The Tory group’s European parliament presidential nominee has embraced an absurd scare tactic in the party’s attempts to frighten the British people away from the UK Independence Party (UKIP) and any thought of leaving the European Union.
Sajjad Karim, a former Liberal Democrat member of the European Parliament who defected to the Tories in 2007, claimed yesterday that if Britain left the EU, it could be forced to surrender its seat on the United Nations Security Council. Yet the UN Charter shows this is impossible.
Karim outlined a fantastical series of events which he claimed would follow any vote by the people of Britain to leave the EU. He said these events would end with the UK being forced to lose its permanent seat at the UN Security Council.
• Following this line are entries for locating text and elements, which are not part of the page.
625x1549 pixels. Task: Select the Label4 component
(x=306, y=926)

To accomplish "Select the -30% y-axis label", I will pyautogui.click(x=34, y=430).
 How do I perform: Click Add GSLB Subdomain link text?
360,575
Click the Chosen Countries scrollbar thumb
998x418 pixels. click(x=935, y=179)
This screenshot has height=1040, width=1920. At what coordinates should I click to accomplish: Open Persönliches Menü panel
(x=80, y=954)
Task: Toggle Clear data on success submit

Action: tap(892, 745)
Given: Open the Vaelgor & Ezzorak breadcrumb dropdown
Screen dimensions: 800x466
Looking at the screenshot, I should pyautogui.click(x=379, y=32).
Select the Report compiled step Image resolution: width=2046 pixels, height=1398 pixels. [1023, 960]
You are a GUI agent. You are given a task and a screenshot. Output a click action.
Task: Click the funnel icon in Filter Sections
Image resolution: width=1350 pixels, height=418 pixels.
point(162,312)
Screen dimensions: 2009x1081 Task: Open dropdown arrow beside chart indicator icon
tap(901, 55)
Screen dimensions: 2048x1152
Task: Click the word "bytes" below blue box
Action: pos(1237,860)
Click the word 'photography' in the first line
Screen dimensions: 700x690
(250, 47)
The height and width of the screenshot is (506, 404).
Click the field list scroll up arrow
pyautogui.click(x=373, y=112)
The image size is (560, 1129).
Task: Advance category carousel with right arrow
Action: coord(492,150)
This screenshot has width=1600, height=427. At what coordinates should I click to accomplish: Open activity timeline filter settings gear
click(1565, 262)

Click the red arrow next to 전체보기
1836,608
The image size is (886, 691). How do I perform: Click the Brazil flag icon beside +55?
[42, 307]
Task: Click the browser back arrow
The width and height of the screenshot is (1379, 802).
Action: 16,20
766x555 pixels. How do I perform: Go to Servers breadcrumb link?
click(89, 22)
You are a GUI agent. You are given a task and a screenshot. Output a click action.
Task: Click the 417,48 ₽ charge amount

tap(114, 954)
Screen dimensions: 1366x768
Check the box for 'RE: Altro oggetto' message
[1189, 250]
This scare technique has been identified by the EU historian and blogger Dr Richard North as “FUD” – the policy of the British political establishment in spreading “Fear, Uncertainty and Doubt” in their campaign to secure a “In” vote in any referendum on EU membership.
Karim gave his UN Security Council “FUD” in an interview with Euractiv, an online Brussels journal with close connections to the EU establishment.
The MEP, whose European Conservatives and Reformists group has just admitted a Dutch MEP whose party does not believe in female equality, as reported by Breitbart London on Tuesday, claimed that after any vote by Britain to leave the EU “a huge question mark will once again arise over the UK’s unity.”
England, he claimed, would be left as a single country because of “discontent” in Northern Ireland, Wales and Scotland, so the United Kingdom would be forced to surrender its permanent seat on the Security Council: “I don’t see a scenario in which the likes of China and Russia will allow that seat to be maintained by England alone.”
Article 23.1 of the UN Charter says unequivocally that the UK and four other nations “shall be permanent members of the Security Council.” Karim’s contention relies on the highly unlikely scenario that the United Kingdom would cease to be.
Furthermore, the Charter also lists the Union of Soviet Socialist Republics, the old USSR, as holding a permanent seat on the Security Council. But even after 14 of the 15 Soviet republics fell away from union with Russia with the dissolution of the USSR, Russia retained the USSR seat.
The only way the UK’s permanent membership of the Security Council can be changed in the charter, the foundation document of the UN, is by amendment. Article 108 shows that amendments to the charter cannot come into force unless ratified “by two thirds of the Members of the United Nations, including all the permanent members of the Security Council.”
In short, even if the United States and the other permanent members of the Security Council wanted the UK to leave – and why would they? — the UK can block any such amendment by refusing to ratify it.
But Karim does not mention that. He, like the rest of the Cameron establishment, wants to spread Fear, Uncertainty, and Doubt.